REQUIREMENT.
Translate this sentence from the healthcare industry text below into Spanish: "The healthcare consumer of today is aware of the changes in the sector."

The fundamentals are in place to steer M&A activities on a higher trajectory. The sector is currently riding a wave of confidence, debt is freely available to fund ambitious M&A programmes and sector players are overwhelmingly conducive to leveraging a positive sentiment. Regulatory pressure is largely building in terms of development and approval as well as on the pricing and cost containment fronts. While big pharma companies have the capabilities to access large funds for combating these forces, smaller firms and the biotech sector remain largely restrained in their
abilities to arrange funds with the situation highly exacerbated by significantly constricted credit lines. In this backdrop, pharma companies and biotech companies are treading the mergers and acquisitions route as an effective alternative to bolster their pipelines and improve efficiencies.

Global healthcare markets were roiled in January 2018 when Amazon announced a partnership with JP Morgan Chase and Berkshire Hathaway to form a company to deliver advanced healthcare facilities to their employees. Amazon is also reportedly in plans to widely expand its medical supplies business and become a major vendor for healthcare service providers. While the recent developments were indicative of Amazon’s intentions to disrupt conventional healthcare paradigms, the company has not displayed a proven capability to transform its aims into reality. Other technology companies around the world have already begun to expand their presence into the healthcare space.

Alibaba and Tencent of China have invested in tools that make use of artificial intelligence (AI) to aid in diagnostics. In early 2018, Apple announced the integration of electronic health records (EHR) into its health app and have launched a pilot involving medical institutions. Samsung BioLogics has developed pharma contract manufacturing facilities. Present sector trends allude to the fact that as compared to other industries, healthcare has been slow to embrace digitalisation. However, conventional trends are fast changing as market participants have recognised the enormous potential of empowering techniques and tools such as advanced analytics, machine learning, smart devices and autonomous robotics.

The healthcare consumer of today is aware of the changes in the sector. Technological innovations and advanced clinical practices in the sector mean that the modern healthcare consumer has access to multifold choices. Following years of contending with restricted healthcare delivery mechanisms and the limitations associated with them, consumers today can pick among a variety of delivery models such as telemedicine, home-health, concierge care and online self-help.

DATASET CONTENT.
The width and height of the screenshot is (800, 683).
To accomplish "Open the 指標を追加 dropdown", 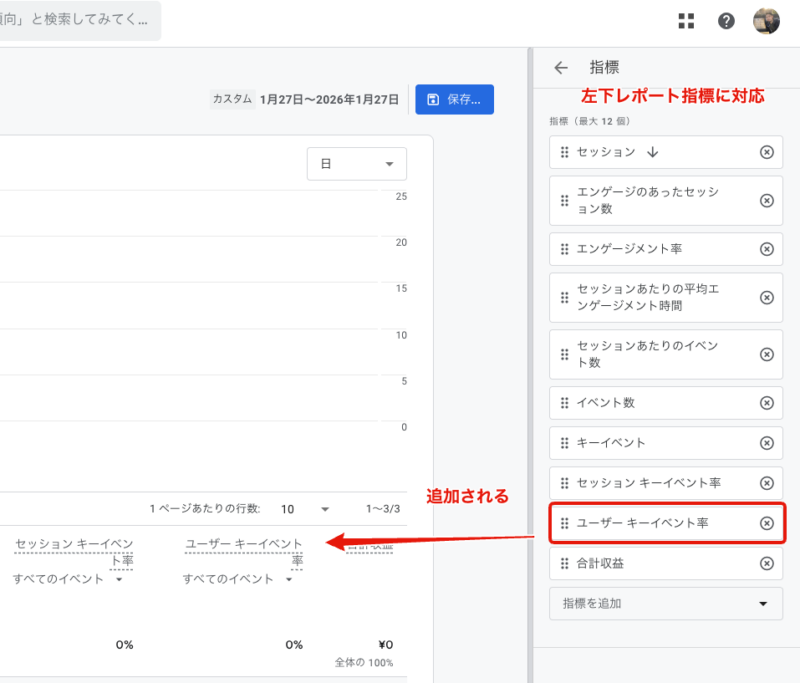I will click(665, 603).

==

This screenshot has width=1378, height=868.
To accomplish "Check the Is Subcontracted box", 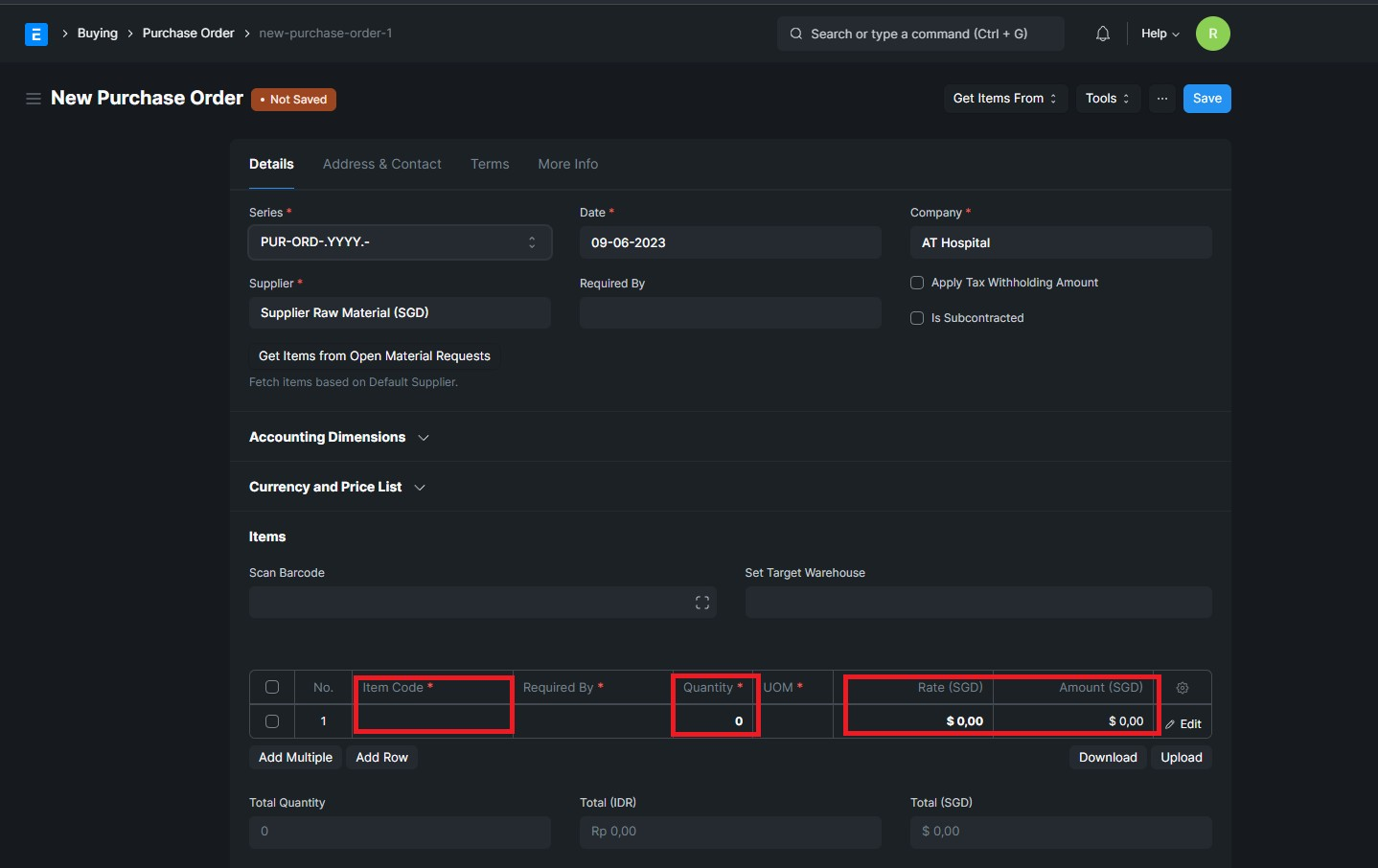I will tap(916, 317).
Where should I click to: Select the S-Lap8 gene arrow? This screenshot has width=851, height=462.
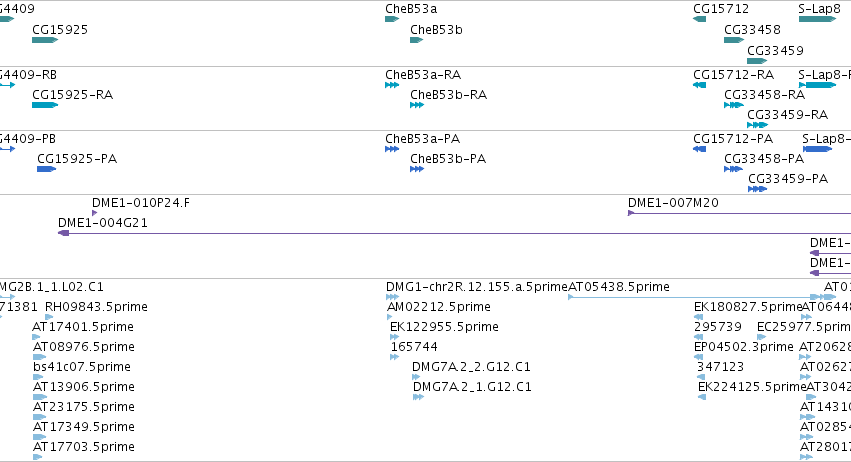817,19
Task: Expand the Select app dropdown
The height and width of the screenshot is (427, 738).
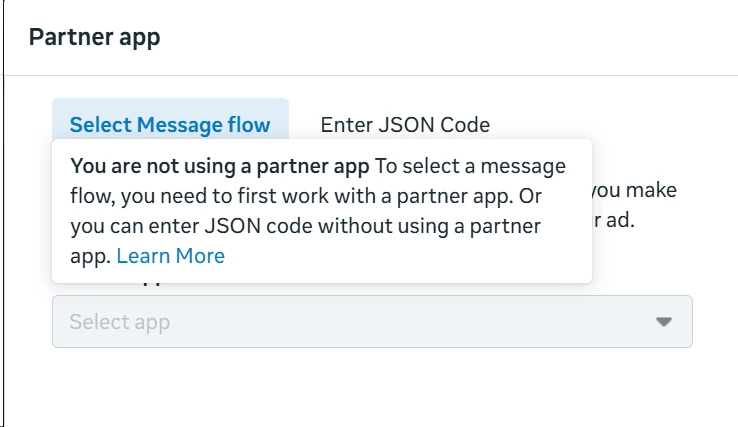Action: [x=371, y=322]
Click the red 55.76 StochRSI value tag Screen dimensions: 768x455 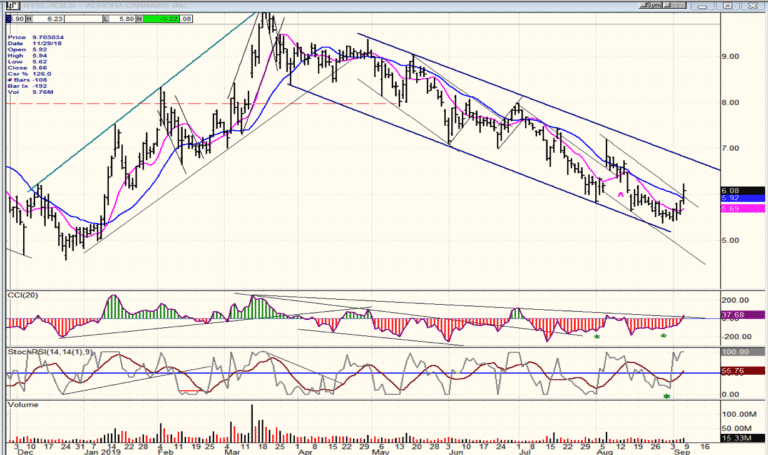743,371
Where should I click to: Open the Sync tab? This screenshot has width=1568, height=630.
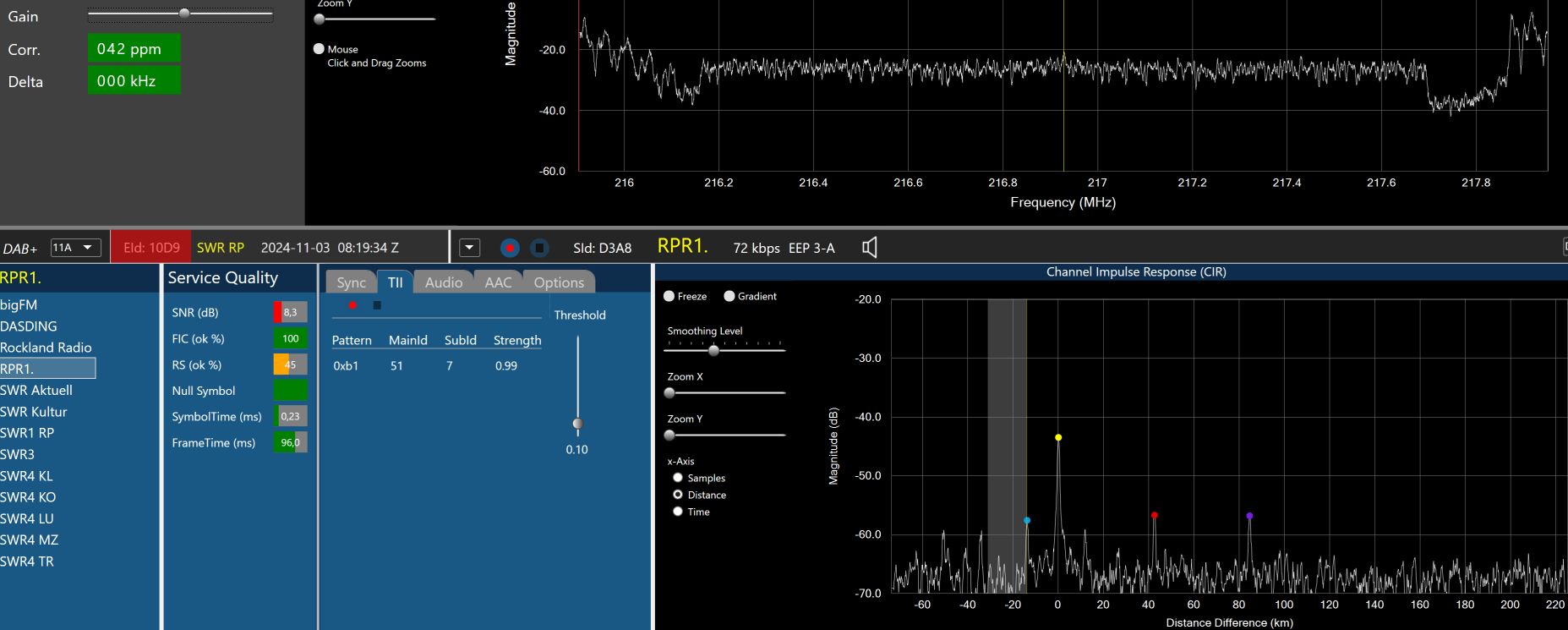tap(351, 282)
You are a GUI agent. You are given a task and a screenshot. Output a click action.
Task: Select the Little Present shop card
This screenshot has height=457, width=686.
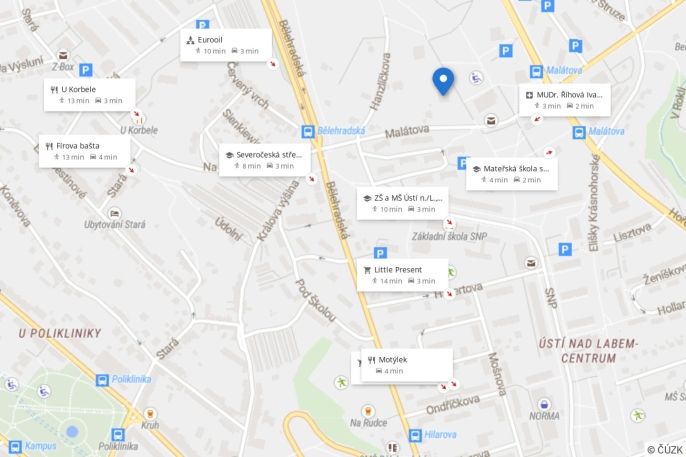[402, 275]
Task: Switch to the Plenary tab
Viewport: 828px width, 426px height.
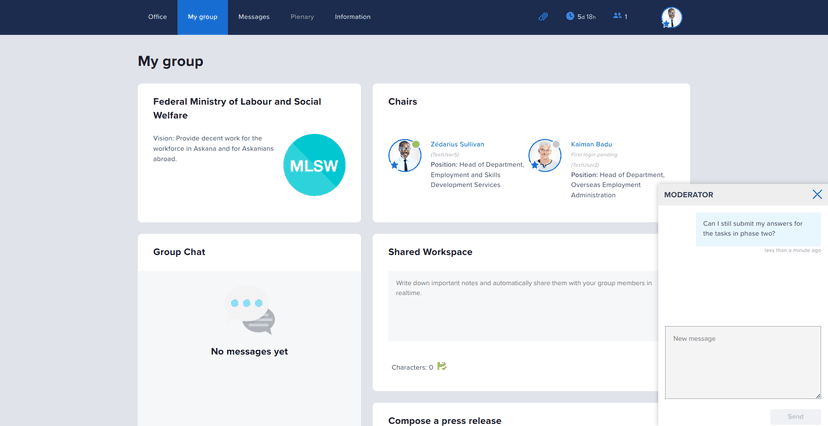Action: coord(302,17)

YOUR SOLUTION.
El consumidor de atención médica de hoy es consciente de los cambios en el sector.